Zarela Martínez (born in Agua Prieta, Sonora) is a New York City-based restaurateur and cookbook author. She learned cooking from her mother Aida Gabilondo, also a cookbook author. Martínez serves on the Board of Directors for the Mexican Cultural Institute of New York.
Martínez has been instrumental in introducing Americans to authentic Mexican food, through her restaurants and writings. She has organized food festivals in New York City and given cooking lessons, demonstrations, and lectures on Mexican cuisine and culture.
Chef Paul Prudhomme served as Martínez’ mentor after he discovered her in a New Orleans cooking class and around 1979, Martínez opened her catering business El Paso. In 1987, Martínez opened Zarela, a Mexican restaurant that is credited as being a pioneer of regional Mexican cuisine in New York City. The restaurant closed in 2011, citing rising expenses and financial issues prompted by an increasing economic crisis.
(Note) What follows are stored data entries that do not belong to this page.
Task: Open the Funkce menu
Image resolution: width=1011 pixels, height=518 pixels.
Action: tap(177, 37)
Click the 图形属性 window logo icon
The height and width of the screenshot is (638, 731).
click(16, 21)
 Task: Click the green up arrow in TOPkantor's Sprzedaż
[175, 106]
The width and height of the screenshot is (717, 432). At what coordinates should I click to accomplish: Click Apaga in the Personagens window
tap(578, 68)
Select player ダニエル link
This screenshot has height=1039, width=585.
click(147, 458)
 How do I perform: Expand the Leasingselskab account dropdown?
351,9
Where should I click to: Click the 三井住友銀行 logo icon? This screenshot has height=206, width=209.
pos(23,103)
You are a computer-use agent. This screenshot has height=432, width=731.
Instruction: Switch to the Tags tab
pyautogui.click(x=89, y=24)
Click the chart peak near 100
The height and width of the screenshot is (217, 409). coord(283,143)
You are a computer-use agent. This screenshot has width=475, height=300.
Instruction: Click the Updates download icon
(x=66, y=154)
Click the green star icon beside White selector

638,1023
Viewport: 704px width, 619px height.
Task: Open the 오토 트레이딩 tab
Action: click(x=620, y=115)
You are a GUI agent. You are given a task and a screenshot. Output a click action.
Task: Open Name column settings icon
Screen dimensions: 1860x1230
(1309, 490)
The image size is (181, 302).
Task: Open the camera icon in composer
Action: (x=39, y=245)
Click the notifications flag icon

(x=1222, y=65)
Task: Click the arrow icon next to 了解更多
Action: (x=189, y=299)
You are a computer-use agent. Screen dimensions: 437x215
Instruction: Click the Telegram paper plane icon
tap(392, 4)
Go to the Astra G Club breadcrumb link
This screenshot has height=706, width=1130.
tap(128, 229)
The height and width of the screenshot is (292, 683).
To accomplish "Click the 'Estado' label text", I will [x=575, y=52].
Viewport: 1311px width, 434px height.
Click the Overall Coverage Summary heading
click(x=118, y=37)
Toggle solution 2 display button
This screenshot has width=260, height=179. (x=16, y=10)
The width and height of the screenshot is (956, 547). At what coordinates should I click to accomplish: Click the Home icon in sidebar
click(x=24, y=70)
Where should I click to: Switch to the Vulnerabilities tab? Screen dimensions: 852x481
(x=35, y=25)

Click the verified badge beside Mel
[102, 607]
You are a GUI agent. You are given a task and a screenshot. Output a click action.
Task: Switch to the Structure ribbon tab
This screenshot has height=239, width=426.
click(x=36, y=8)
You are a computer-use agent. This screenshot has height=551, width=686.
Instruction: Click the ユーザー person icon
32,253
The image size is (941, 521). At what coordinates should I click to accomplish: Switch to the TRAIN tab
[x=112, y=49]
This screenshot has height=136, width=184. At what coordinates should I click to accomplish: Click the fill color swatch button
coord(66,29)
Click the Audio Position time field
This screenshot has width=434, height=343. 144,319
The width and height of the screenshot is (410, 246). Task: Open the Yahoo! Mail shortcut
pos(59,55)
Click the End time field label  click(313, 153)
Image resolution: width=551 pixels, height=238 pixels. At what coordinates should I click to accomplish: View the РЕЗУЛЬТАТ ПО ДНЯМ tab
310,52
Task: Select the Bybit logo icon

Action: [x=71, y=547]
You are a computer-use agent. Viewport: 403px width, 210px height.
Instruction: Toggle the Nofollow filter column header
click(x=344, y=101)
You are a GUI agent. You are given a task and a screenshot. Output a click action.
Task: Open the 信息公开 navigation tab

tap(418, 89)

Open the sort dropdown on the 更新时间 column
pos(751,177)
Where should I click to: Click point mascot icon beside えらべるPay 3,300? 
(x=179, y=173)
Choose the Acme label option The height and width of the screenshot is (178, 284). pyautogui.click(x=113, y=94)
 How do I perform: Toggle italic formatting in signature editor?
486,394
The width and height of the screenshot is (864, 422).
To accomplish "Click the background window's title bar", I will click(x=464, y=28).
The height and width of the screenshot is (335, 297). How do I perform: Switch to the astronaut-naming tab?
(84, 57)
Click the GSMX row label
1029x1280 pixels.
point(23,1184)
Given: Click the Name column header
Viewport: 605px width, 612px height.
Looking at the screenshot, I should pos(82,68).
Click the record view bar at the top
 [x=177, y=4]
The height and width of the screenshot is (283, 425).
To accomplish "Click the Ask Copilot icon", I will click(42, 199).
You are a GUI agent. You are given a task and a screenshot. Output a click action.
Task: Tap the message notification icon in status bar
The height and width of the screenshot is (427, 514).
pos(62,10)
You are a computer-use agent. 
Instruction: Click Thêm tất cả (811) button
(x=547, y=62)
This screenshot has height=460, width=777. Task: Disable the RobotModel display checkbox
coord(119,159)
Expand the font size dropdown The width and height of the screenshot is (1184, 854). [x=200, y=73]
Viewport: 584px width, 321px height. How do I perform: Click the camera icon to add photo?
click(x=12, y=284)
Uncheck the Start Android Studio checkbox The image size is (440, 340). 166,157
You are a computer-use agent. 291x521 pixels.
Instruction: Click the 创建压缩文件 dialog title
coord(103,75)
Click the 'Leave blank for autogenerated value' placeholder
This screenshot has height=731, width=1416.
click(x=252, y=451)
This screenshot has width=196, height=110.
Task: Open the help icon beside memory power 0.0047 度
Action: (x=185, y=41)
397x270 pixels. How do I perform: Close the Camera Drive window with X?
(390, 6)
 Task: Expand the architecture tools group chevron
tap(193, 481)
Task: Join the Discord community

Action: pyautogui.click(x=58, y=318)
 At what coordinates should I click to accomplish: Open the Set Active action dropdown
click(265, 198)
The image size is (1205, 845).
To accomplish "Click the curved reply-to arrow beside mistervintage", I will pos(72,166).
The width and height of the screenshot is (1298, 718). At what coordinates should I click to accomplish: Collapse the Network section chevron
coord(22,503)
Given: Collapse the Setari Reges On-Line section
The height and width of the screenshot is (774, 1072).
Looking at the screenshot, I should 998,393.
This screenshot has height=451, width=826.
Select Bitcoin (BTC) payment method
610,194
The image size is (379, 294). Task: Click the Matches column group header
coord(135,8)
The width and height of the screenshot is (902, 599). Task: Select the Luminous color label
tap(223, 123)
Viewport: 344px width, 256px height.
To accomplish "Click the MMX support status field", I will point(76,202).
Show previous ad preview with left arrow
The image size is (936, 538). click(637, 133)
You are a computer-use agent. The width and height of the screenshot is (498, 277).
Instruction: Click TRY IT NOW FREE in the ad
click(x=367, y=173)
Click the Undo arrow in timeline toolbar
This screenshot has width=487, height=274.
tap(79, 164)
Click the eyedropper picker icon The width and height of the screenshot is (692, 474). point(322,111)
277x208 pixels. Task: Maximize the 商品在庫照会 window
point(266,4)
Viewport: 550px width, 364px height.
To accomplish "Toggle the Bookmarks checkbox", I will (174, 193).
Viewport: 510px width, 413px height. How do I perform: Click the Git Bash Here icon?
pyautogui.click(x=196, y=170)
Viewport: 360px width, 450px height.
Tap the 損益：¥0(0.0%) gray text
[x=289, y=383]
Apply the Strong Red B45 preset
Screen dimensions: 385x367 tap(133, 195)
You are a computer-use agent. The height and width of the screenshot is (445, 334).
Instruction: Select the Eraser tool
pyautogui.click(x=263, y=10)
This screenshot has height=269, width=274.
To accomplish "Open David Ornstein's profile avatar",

Martínez has made several television appearances and her 2001 cookbook Zarela’s Veracruz was written as the companion book to the 2001 PBS series Zarela! La Cocina Veracruzana. In 2004 she was labeled one of seven individuals that helped redefined the American culinary landscape since the last half of the twentieth century by the U.S. State Department’s online publication E-Journal USA: U.S. Society & Values.
As of March 2017, she was working on a book about naturally light Mexican food
In 2020, she launched a podcast, Cooking in Mexican from A to Z, on Heritage Radio Network. Co-hosted with her son, Chef Aarón Sánchez, the show explores the food, flavors, and history of Mexico through lively conversations with their guests.In 2021, “In a Taste for Life with Zarela¨, she shares her inspirational “building blocks” for living well with Parkinson’s disease (PD) and for healthy and delicious eating. The site can be reached at www.ATasteForLifeWithZarela.com.